Along with this set of directions you will find a .csv file containing one column of 2,500 numbers. These numbers represent sample values drawn from one of the following distributions [the distribution’s parameters appear below the name in this table]:
|Normal µ σ2||Gamma α β||Beta a b|
|Chi-square ν (d.f.)||Continuous Uniform a bWeibull α β||Exponential β|
In creating these data sets, the notation and definitions found in the course textbook were followed. Many implementations of the Weibull distribution were found that have different meanings for the two parameters. [See the Statistical Goodies write-up for more information].
- Create a histogram from your data using all 2500 data points. The graph you see is approximately proportional to the density function of one of these distributions. Report the span of the histogram (that is, the values: left edge of the leftmost bin and right edge of the rightmost bin), number of bins and the bin width.
- Look for graphs of the density function for each of the seven distributions listed above. The parameters of the distribution are going to affect the shape of the density curve so you may need to look at several varieties of curves for each distribution. [Wikipedia is a good source for this information.] Based on this search pick out no more than two of those distributions that might be candidates for the distribution found in the .csv [For example, based on the shape of the density function, you might conclude that the mystery distribution is likely either exponential or Weibull.]
- For each of the candidates you found in step (2), note the distribution’s parameters that are going to be required to identify this distribution exactly – they are noted in the table above. Estimate the mean and variance for each distribution you are considering.
- Use the method of moments (or other techniques you might know) to estimate the parameters of each distribution under consideration.
- Using the estimated parameters from item 4, perform a goodness of fit significance test to try to resolve the question concerning the type of distribution exhibited by the data. You will need to perform one goodness-of-fit significance test for each distribution under consideration.
6a If all of the P-values from step 5 are below 90%, locate the data set that had the largest P-value and perform a goodness of fit hypothesis test on that data to resolve the issue of its distribution. Report the P-value and the stat value. Even if you cannot get a positive resolution, report your findings and go on the step (7)– the distribution you found with the best goodness of fit P-value will stand in for your candidate distribution.
6b If some P-values from step (5) are above 90%, assume that the data set with the largest of these P-values represents the distribution of the data. This is your candidate distribution. Report the P-value you found and the stat value.
[Print: May 18, 2020]
- Report the name of your candidate distribution and its parameters. Scale the histogram of the candidate distribution from part 1 so that it best represents a density function (that is, convert it from a raw histogram to one normalized to unit area). Plot the normalized histogram next to the theoretical density function for your data set based on your analysis and the estimates of the distribution’s parameters. [Ideally both of these graphs will appear on the same set of axes.]

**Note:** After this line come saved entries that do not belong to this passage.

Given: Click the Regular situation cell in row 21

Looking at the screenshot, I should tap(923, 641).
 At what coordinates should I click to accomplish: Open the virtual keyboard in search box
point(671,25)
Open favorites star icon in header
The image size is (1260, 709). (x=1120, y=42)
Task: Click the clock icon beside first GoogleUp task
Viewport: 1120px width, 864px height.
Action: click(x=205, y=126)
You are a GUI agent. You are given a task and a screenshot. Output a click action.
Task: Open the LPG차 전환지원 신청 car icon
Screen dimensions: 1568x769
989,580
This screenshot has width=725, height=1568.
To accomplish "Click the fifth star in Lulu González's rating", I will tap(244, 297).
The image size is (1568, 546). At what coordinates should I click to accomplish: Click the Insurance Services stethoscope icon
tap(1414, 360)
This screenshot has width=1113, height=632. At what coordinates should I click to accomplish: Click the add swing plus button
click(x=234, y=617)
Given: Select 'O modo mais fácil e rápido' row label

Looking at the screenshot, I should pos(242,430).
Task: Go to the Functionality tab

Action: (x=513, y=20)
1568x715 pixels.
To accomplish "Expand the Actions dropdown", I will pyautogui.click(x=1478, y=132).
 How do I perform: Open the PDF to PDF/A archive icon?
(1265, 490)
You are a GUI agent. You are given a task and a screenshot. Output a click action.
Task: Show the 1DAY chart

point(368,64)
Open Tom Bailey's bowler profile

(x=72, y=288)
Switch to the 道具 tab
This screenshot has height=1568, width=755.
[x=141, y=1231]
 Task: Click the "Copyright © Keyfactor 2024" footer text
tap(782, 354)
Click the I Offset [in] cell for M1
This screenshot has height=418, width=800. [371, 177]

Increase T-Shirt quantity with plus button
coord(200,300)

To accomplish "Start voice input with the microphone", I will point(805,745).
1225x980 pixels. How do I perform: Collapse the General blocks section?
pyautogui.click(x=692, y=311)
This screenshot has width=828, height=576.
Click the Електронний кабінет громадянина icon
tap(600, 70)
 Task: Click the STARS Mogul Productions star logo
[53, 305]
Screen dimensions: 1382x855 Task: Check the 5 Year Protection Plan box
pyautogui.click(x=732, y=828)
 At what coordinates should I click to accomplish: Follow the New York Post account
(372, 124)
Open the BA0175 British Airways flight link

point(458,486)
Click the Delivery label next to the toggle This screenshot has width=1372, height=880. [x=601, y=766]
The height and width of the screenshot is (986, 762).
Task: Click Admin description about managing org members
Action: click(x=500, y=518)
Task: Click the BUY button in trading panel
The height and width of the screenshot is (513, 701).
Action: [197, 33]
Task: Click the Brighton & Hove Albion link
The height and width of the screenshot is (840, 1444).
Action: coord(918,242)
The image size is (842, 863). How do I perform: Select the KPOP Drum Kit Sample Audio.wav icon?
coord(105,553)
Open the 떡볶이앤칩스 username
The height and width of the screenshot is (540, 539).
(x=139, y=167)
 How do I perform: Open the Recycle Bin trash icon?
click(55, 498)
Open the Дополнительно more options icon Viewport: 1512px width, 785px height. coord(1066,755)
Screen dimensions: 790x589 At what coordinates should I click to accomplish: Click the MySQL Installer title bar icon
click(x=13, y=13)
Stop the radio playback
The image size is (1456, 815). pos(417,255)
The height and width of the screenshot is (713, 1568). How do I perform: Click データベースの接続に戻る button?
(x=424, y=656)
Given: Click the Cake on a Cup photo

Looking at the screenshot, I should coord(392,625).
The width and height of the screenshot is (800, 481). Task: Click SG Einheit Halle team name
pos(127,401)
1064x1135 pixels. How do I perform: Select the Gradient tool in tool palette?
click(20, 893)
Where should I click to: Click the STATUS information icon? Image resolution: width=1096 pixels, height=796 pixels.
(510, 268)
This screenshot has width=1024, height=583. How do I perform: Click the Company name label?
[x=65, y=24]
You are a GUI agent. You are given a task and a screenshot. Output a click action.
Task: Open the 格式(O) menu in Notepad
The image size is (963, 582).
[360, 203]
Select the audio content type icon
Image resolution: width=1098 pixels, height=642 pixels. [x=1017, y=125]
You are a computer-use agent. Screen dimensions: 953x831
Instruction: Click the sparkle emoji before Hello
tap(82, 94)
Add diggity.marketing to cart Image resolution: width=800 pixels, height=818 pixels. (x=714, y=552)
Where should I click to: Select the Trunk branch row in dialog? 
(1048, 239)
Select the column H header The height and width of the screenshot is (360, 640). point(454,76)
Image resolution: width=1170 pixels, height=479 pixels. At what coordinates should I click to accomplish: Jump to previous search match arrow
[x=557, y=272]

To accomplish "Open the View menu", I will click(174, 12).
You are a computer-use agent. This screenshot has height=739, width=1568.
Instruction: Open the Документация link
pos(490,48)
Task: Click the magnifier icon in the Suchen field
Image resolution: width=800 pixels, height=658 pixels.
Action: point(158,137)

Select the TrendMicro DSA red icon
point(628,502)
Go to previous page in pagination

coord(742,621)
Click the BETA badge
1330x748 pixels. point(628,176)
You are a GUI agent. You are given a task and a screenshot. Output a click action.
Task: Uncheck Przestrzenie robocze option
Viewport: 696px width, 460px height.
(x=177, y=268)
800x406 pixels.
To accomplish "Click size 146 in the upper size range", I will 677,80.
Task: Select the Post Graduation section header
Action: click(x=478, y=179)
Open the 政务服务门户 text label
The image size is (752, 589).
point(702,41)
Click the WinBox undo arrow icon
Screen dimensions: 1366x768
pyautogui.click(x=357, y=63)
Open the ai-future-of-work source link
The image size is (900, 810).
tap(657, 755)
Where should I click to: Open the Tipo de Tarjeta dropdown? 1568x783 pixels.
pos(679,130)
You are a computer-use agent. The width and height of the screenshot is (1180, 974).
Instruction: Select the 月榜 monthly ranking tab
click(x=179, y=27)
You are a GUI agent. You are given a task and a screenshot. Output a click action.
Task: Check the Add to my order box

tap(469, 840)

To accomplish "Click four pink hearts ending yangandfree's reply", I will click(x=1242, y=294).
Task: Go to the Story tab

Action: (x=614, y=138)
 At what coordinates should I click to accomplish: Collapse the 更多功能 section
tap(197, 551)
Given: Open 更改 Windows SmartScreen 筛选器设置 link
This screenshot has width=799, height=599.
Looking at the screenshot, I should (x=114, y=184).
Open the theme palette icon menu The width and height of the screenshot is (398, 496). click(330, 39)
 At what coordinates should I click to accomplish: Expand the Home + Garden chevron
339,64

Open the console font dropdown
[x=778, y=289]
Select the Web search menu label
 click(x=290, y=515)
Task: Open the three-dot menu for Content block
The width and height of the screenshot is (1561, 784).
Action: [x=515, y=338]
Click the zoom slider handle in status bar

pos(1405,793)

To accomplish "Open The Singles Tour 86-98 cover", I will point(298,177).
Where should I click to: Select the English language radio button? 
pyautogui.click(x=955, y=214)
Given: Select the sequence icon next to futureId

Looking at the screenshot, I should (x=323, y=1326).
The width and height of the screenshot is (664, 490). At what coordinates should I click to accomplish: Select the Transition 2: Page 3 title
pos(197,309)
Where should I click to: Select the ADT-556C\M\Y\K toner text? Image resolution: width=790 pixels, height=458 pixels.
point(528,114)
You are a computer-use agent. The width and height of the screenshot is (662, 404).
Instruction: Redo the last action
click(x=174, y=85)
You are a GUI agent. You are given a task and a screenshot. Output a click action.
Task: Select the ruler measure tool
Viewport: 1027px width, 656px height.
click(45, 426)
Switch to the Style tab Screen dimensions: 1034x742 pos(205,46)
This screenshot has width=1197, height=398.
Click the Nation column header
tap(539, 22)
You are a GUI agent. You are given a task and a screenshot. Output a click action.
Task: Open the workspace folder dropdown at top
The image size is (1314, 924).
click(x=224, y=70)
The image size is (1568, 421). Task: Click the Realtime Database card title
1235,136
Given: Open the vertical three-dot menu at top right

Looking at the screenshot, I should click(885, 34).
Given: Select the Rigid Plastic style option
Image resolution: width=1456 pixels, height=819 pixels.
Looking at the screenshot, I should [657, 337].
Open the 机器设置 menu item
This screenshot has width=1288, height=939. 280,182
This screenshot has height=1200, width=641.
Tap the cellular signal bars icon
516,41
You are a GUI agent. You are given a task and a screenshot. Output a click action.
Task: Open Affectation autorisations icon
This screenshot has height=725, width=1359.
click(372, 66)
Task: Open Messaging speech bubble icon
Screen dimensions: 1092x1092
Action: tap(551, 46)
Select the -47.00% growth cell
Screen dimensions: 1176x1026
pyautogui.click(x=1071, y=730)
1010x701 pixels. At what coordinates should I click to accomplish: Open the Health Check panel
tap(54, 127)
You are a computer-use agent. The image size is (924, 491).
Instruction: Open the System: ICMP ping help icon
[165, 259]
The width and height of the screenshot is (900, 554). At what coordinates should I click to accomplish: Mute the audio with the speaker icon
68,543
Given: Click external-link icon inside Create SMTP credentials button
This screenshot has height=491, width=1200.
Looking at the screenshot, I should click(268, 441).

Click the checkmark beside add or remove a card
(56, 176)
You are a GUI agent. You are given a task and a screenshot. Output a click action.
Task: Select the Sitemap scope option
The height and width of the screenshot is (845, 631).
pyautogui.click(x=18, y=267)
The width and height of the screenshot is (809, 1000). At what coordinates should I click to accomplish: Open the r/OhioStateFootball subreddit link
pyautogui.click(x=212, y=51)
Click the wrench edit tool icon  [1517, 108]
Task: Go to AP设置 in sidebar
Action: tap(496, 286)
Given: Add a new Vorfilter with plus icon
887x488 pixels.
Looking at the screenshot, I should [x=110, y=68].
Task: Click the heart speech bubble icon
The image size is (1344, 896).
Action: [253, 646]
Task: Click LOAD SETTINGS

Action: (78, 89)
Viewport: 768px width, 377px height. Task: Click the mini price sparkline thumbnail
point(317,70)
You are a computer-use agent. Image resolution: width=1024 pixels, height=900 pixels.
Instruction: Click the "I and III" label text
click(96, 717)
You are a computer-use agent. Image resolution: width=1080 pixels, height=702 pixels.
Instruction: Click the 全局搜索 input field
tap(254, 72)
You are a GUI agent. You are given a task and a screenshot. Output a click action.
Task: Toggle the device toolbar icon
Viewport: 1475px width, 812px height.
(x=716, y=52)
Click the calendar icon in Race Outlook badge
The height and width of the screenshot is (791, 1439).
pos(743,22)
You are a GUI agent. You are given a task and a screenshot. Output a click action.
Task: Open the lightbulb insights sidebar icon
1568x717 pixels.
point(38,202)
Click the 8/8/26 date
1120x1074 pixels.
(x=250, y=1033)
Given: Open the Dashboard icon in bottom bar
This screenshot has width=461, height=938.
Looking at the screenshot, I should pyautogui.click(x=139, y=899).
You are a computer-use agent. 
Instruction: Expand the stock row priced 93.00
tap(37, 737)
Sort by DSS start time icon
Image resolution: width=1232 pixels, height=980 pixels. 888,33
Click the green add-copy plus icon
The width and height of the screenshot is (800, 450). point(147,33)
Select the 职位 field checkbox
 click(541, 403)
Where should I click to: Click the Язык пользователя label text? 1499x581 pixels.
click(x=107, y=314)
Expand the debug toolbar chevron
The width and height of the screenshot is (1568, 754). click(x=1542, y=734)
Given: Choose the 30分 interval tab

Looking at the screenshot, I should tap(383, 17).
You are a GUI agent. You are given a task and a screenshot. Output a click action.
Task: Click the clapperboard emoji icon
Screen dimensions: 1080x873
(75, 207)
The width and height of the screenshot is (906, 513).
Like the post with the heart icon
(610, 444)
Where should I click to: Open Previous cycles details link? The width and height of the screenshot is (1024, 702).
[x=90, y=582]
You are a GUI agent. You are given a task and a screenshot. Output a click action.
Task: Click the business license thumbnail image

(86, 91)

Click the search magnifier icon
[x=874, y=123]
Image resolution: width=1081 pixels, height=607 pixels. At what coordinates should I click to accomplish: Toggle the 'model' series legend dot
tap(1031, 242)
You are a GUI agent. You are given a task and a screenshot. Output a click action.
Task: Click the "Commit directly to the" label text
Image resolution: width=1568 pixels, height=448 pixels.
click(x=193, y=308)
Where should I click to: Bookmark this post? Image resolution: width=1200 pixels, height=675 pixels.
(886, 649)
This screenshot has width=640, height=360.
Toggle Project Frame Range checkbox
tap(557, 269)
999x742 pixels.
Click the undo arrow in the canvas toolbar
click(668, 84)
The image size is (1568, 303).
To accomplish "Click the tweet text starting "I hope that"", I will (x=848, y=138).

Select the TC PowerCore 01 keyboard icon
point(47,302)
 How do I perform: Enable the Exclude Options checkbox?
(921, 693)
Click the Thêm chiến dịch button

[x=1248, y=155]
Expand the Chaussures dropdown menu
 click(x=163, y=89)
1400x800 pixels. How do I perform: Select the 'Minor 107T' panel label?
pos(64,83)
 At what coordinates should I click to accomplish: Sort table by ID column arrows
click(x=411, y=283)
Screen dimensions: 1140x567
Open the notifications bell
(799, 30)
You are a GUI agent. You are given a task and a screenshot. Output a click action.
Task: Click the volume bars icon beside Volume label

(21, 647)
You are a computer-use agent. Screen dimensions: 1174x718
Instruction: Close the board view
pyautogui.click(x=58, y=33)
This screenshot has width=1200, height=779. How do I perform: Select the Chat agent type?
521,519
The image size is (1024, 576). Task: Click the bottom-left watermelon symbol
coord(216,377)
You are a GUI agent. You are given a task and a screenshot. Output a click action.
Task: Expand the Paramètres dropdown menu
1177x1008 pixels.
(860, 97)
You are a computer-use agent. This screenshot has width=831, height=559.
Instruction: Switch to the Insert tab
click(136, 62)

- Assuming that your estimated variance is really incredibly close to the true variance – that is σ2 = S2, something that almost never happens. Give a 96% confidence interval around the mean of your candidate distribution. With the variance assumption in place, determine 96% confidence intervals around the parameters of the candidate distribution. [You’ll need to use the method of moments, the CI around the mean, and some algebraic fiddling to make this work.]
Many spreadsheets contain packages that can do a lot of these calculations for you. Avoid using these since a computer of any kind is unavailable for the final exam – it is best to learn how to perform these computations from the basic ideas. You may use spreadsheet functions, such as
NORMINV, NORMDIST, CHIINV, TINV, AVERAGE, STDEV, VAR (to name a few) and most spreadsheets have implementations of GAMMA, BETA and WEIBULL but note that there are inconsistencies in the definitions of the parameters with respect to the WEIBULL distribution).
Do not use spreadsheet data analysis functions to determine histograms, confidence intervals, hypothesis/significance tests, and so on. For example, histograms may be constructed by judicious use of the INT and COUNTIF spreadsheet functions, not the HISTOGRAM function. Most of these procedures needed for this project are written up in the Statistical Goodies notes.